• _Excerpted data_:
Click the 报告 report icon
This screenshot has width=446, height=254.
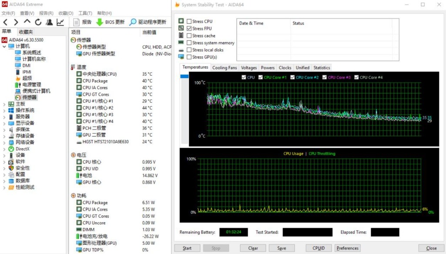pos(77,22)
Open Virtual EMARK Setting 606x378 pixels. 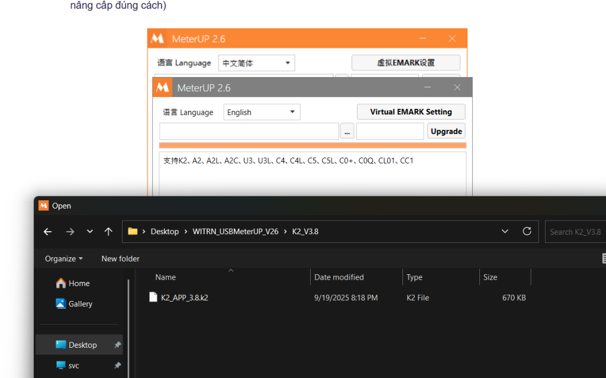(411, 112)
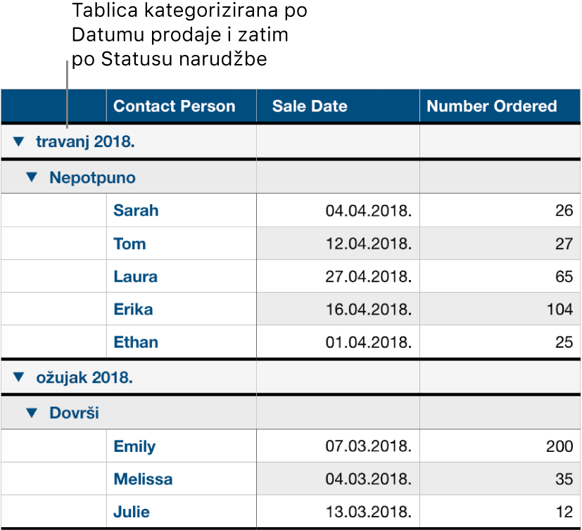Collapse the Nepotpuno subcategory group

(31, 177)
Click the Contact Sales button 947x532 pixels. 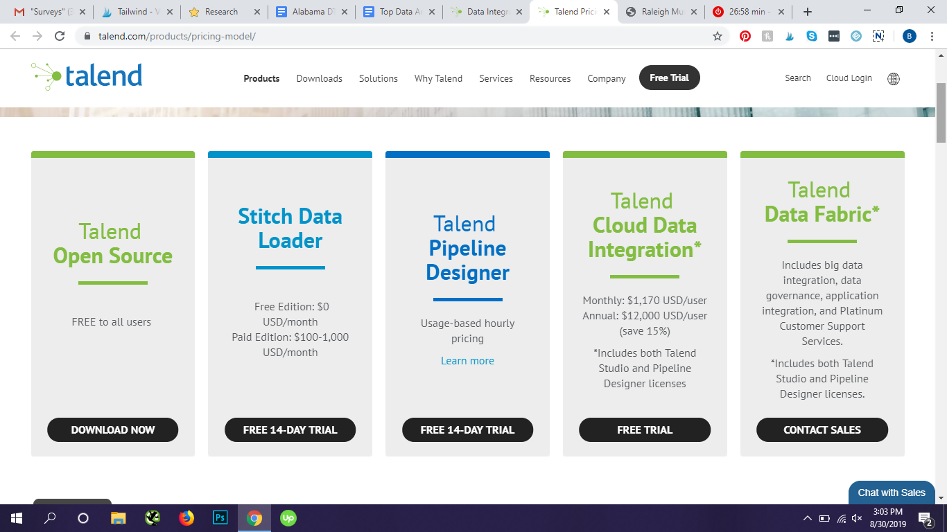click(822, 429)
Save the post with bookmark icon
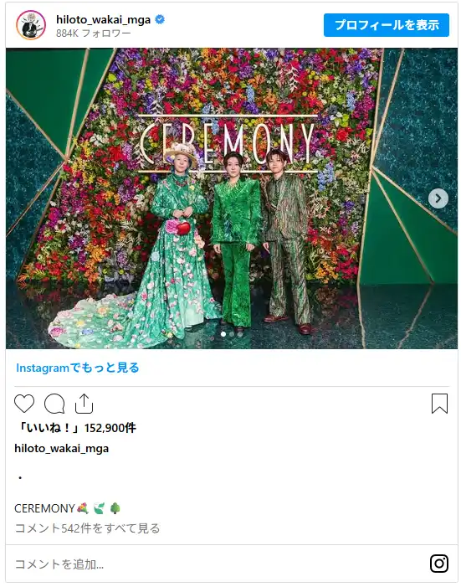This screenshot has height=587, width=461. 439,404
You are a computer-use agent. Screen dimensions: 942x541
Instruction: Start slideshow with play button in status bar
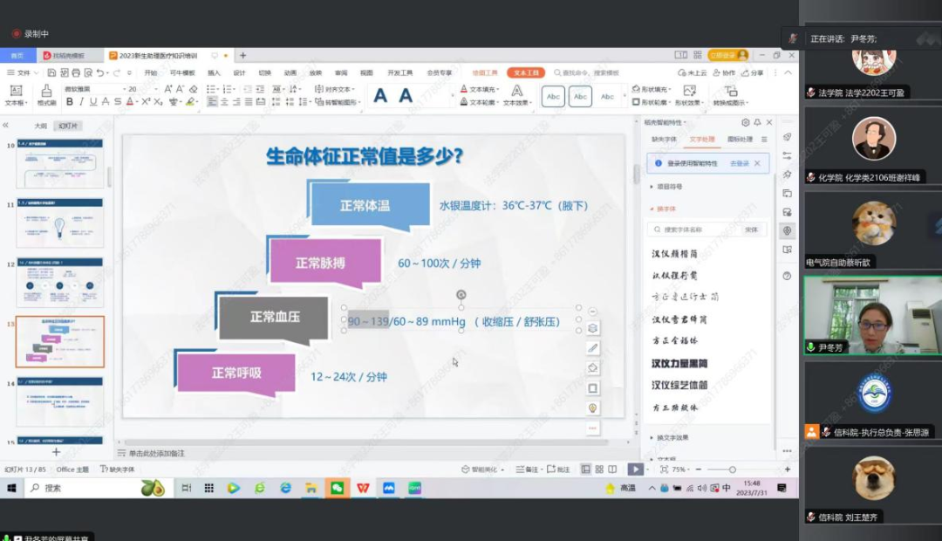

• _Activity_: Starting where a line contains "You are a computer-use" and finishing at the last line above, set down every line exactly as it reads, with no pictures.

• _Exercise answer_:
You are a computer-use agent. Screen dimensions: 942x541
Instruction: Start slideshow with play button in status bar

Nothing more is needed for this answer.